Re: [PATCH RFC 3/9] RCU: Preemptible RCU

!MAILaRCHIVE_VOTE_RePLACE
Previous message: [thread] [date] [author]
Next message: [thread] [date] [author]
To: Peter Zijlstra <a.p.zijlstra@...>
Cc: Steven Rostedt <rostedt@...>, <linux-kernel@...>, <linux-rt-users@...>, <mingo@...>, <akpm@...>, <dipankar@...>, <josht@...>, <tytso@...>, <dvhltc@...>, <tglx@...>, <bunk@...>, <ego@...>, <oleg@...>
Date: Friday, September 21, 2007 - 6:06 pm

On Fri, Sep 21, 2007 at 05:46:53PM +0200, Peter Zijlstra wrote:

Yes, four flip states per stage, and four stages per grace period:

rcu_try_flip_idle_state:	Stay here if nothing is happening.
				Flip the counter if something starts
				happening.

rcu_try_flip_waitack_state:	Wait here for all CPUs to notice that
				the counter has flipped.  This prevents
				the old set of counters from ever being
				incremented once we leave this state,
				which in turn is necessary because we
				cannot test any individual counter for
				zero -- we can only check the sum.

rcu_try_flip_waitzero_state:	Wait here for the sum of the old
				per-CPU counters to reach zero.

rcu_try_flip_waitmb_state:	Wait here for each of the other
				CPUs to execute a memory barrier.
				This is necessary to ensure that
				these other CPUs really have finished
				executing their RCU read-side
				critical sections, despite their
				CPUs wildly reordering memory.

				This state 


They are needed to allow memory barriers to be removed from
rcu_read_lock(), to allow for the fact that the stages mean that
grace-period boundaries are now fuzzy, as well as to account for the
fact that each CPU now has its own callback queue.  (Aside: classic RCU
doesn't have memory barriers -- or anything else -- in rcu_read_lock()
and rcu_read_unlock(), but from an implementation viewpoint, the read-side
critical section extends forwards and backwards to the next/previous
context switches, which do have lots of memory barriers.)
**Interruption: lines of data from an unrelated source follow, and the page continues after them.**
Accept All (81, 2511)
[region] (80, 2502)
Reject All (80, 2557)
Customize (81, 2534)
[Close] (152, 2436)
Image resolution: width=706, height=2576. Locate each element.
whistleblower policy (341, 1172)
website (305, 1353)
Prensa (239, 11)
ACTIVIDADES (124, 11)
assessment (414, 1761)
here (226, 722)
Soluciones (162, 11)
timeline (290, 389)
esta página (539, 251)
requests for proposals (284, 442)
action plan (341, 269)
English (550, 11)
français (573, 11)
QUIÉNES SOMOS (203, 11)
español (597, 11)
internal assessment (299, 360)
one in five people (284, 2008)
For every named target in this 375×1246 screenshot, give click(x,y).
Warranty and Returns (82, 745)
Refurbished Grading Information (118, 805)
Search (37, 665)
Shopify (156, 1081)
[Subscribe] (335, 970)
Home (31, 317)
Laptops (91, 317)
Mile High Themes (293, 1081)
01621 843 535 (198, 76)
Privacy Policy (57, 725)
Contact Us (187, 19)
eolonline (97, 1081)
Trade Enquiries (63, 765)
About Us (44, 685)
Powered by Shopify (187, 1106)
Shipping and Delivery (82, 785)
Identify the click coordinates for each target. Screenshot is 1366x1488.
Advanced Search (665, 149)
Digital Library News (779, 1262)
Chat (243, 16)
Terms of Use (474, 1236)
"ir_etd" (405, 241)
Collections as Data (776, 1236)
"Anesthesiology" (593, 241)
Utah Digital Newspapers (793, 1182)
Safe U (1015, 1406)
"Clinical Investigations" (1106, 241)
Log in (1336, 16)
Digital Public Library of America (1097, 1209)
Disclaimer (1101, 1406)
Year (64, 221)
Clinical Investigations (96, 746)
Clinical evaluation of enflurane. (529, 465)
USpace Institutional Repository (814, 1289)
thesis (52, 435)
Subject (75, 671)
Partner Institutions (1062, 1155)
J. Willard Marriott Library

Taking the reasons for stages one at a time:

1.	The first stage is needed for generic RCU.  Everyone must
	complete any pre-existing RCU read-side critical sections
	before the grace period can be permitted to complete.  This
	stage corresponds to the "waitlist" and "waittail" in earlier
	RCU implementations.

2.	An additional stage is needed due to the fact that memory reordering
	can cause an RCU read-side critical section's rcu_dereference()
	to be executed before the rcu_read_lock() -- no memory barriers!

	This can result in the following sequence of events:

	o	rcu_dereference() from CPU 0.

	o	list_del_rcu() from CPU 1.

	o	call_rcu() from CPU 1.

	o	counter flip from CPU 2.

	o	rcu_read_lock() from CPU 0 (delayed due to memory reordering).

		CPU 0 increments the new counter, not the old one that
		its rcu_dereference() is associated with.

	o	All CPUs acknowledge the counter flip.

	o	CPU 2 discovers that the old counters sum to zero (because
		CPU 0 has incremented its new counter).

	o	All CPUs do their memory barriers.

	o	CPU 1's callback is invoked, destroying the memory still
		being used by CPU 0.

	An additional pass through the state machine fixes this problem.

	Note that the read-after-write misordering can happen on x86,
	as well as on s390.

3.	An additional stage is also needed due to the fact that each CPU
	has its own set of callback queues.  This means that callbacks
	that were registered quite some time after the most recent counter
	flip can make it into the current round of the state machine,
	as follows:

	o	CPU 0 flips the counter.

	o	CPU 1 does an rcu_read_lock() followed by an rcu_dereference().
		CPU 1 of course uses the new value of the counter.

	o	CPU 2 does a list_del_rcu() on the element that CPU 1
		did the rcu_dereference on.

	o	CPU 2 does a call_rcu(), placing the callback on
		its local queue.

	o	CPU 2 gets its scheduling-clock interrupt, and acknowledges
		the counter flip, also moving its "next" list (which
		contains the new callback) to the "wait" list.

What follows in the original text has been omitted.